• Instructions to follow:
Copy the lines below, starting at the line that contains "Valószínűleg (185, 351)" and going on through the last line. Leave the pictures out of your copy.
BEGIN Record set
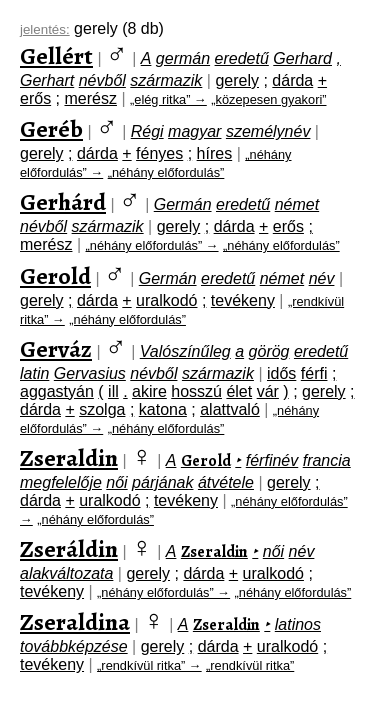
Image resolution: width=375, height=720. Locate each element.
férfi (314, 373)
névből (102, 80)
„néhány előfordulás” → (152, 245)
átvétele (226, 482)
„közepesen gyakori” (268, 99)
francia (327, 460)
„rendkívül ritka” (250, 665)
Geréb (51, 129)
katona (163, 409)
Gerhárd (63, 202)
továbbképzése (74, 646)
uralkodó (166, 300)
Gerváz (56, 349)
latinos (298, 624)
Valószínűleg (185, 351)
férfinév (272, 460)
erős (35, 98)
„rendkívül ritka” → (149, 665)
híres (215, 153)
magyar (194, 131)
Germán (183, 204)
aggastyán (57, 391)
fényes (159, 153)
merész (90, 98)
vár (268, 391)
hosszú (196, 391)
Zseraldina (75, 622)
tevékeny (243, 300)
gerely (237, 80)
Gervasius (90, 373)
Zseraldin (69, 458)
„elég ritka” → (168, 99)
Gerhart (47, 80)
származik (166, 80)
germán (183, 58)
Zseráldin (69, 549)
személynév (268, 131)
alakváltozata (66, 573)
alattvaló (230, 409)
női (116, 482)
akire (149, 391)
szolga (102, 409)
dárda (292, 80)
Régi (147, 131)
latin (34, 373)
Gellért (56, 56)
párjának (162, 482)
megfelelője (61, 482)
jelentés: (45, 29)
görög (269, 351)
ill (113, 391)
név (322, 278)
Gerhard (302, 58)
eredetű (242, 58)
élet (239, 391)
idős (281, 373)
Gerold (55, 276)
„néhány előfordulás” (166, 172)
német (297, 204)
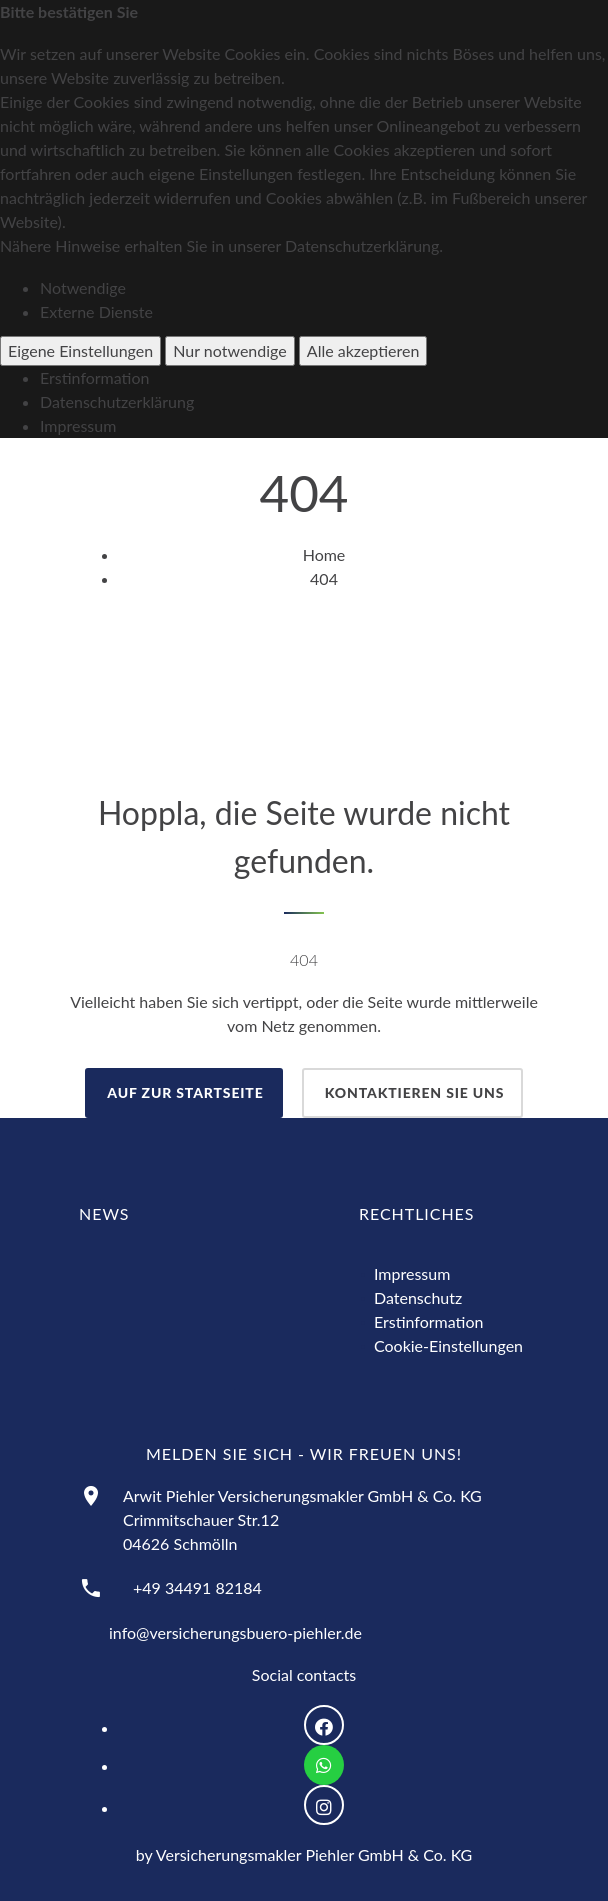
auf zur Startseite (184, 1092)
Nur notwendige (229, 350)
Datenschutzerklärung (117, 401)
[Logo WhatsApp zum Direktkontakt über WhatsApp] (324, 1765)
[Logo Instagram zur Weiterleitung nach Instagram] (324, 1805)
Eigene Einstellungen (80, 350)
END Record set
• Response below:
Valószínűleg (185, 351)
férfinév (272, 460)
erős (35, 98)
„rendkívül ritka” → (149, 665)
híres (215, 153)
magyar (194, 131)
Germán (183, 204)
aggastyán (57, 391)
fényes (159, 153)
merész (90, 98)
vár (268, 391)
hosszú (196, 391)
Zseraldina (75, 622)
tevékeny (243, 300)
gerely (237, 80)
Gervasius (90, 373)
Zseraldin (69, 458)
„elég ritka” → (168, 99)
Gerhart (47, 80)
származik (166, 80)
germán (183, 58)
Zseráldin (69, 549)
személynév (268, 131)
alakváltozata (66, 573)
alattvaló (230, 409)
női (116, 482)
akire (149, 391)
szolga (102, 409)
dárda (292, 80)
Régi (147, 131)
latin (34, 373)
Gellért (56, 56)
párjának (162, 482)
megfelelője (61, 482)
jelentés: (45, 29)
görög (269, 351)
ill (113, 391)
név (322, 278)
Gerhard (302, 58)
eredetű (242, 58)
élet (239, 391)
idős (281, 373)
Gerold (55, 276)
„néhány előfordulás” (166, 172)
német (297, 204)
auf zur Startseite (184, 1092)
Nur notwendige (229, 350)
Datenschutzerklärung (117, 401)
[Logo WhatsApp zum Direktkontakt über WhatsApp] (324, 1765)
[Logo Instagram zur Weiterleitung nach Instagram] (324, 1805)
Eigene Einstellungen (80, 350)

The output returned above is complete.